Wednesday, November 7, 2012

PNM will stand alone, but would not discard anyone

The People’s National Movement (PNM) has decided to end its flirtation with coalition politics and is focusing on its traditional principle of standing alone. 

The Express newspaper reported Wednesday that PNM political leader Dr Keith Rowley and chairman Franklin Khan have agreed that they will retain the party's style of being a single party. 

That philosophy caused Patrick Manning to lose the government in 1995 and sent Basdeo Panday to Whitehall in a coalition with ANR Robinson.

Rowley courted the union, the Movement for Social Justice and several other groups to build support for last week's Democracy march against Section 34 and to support the PNM's call for the dismissal of two senior cabinet minters. The same coalition was used for an earlier march.
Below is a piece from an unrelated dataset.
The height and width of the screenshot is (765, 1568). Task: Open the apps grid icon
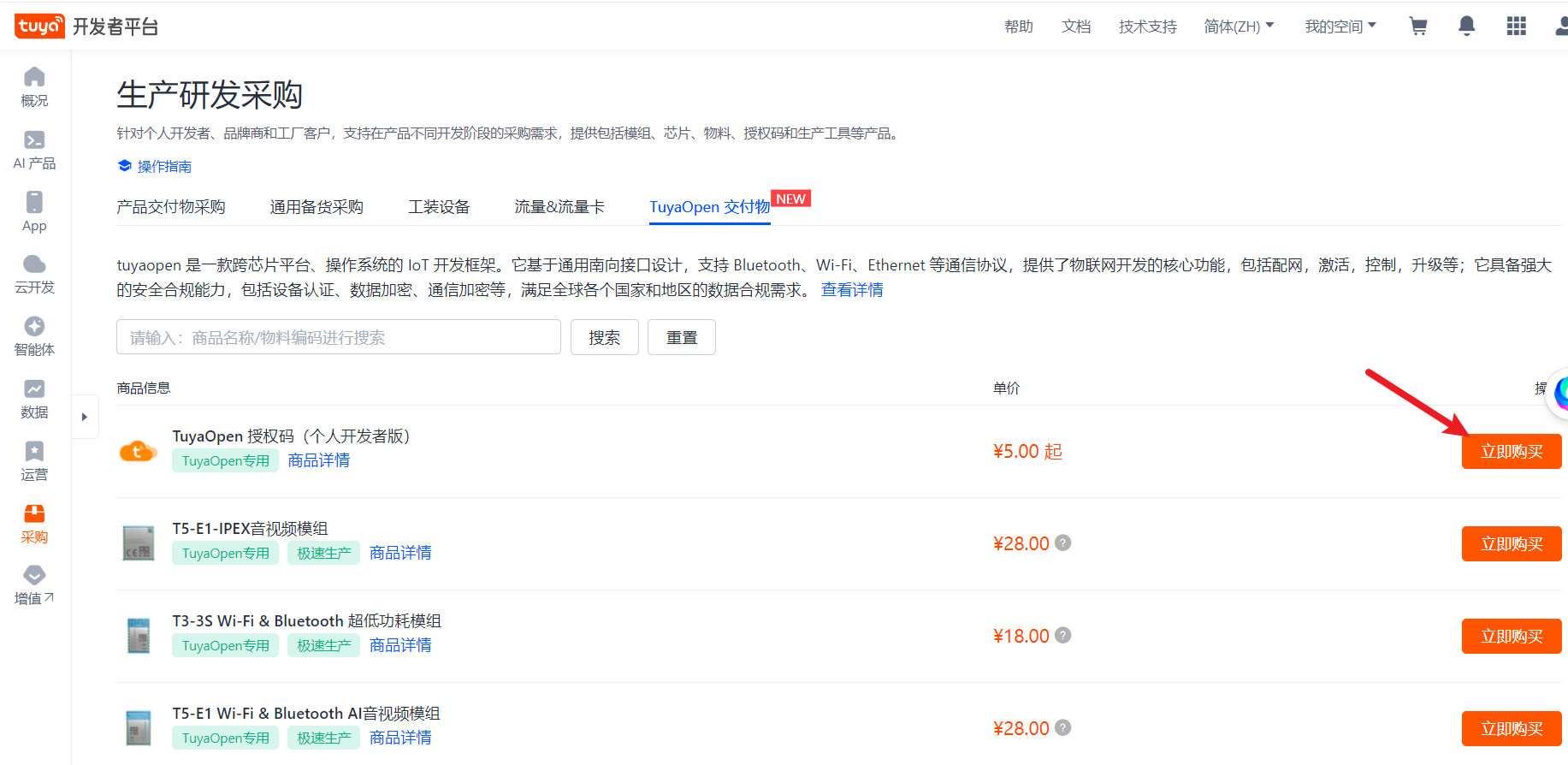1516,27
However, having tested the matter, Rowley is ready to return to the founding principles of the PNM. He told the Express , “We are not a party in the ordinary sense of the word, rather we are a convention, a rally, cutting across race, colour, creed, class, uniting for the common good.”
Rowley explained that the party's founder accepting the principle of a coalition but under the umbrella of a single hegemonous movement as stated in the the People’s Charter.

Rowley told the paper Manning's statement that the PNM would win alone, lose alone “was something that evolved out of somebody’s mouth somewhere." He added, "It never formed part of the PNM’s fundamental doctrine.”

The PNM leader said, “I am positioning the PNM to be what the PNM said it was...a convention, a rally for all cutting across race, colour, creed and class. And the single purpose is to unite for the common good...We don’t have to be the same thing on every issue. It says we just have to unite for the common good."

The paper said Rowley pointed out that in the 2001 18-18 tie it was the PNM General Council that authorised Manning to negotiate with Panday. “And the General General told the political leader that whatever he negotiated in those circumstance it will support. A PNM General Council gave the political leader a free hand to go and negotiate,” he said.

Khan insisted that Williams had a vision for the PNM as a coalition of forces representing the national interest. 

“That was clearly stated by Dr Williams. The ‘win-alone, lose-alone’ syndrome that was particularly articulated by Mr Manning, we think the politics has changed significantly to warrant a rethink of that position,” he said.

Khan said the party is "far away" from any formal coalition. However he added that it reserves the right to associate with any person or group whom it feels is operating in the national interest or who shares some of the thinking of the PNM. 

He added that adopting "a monolithic culture" would not stand scrutiny in this modern era." He said, "We are in the process of building national alliances with forces which we feel are compatible with us,” he said.


The Express also reported the views of opposition Senator Fitzgerald Hinds who stated that the party is prepared to collaborate with other groups and organisations in the interest of a better Trinidad and Tobago. He said the party must reach out and be flexible while holding on to its moral, spiritual and political principles.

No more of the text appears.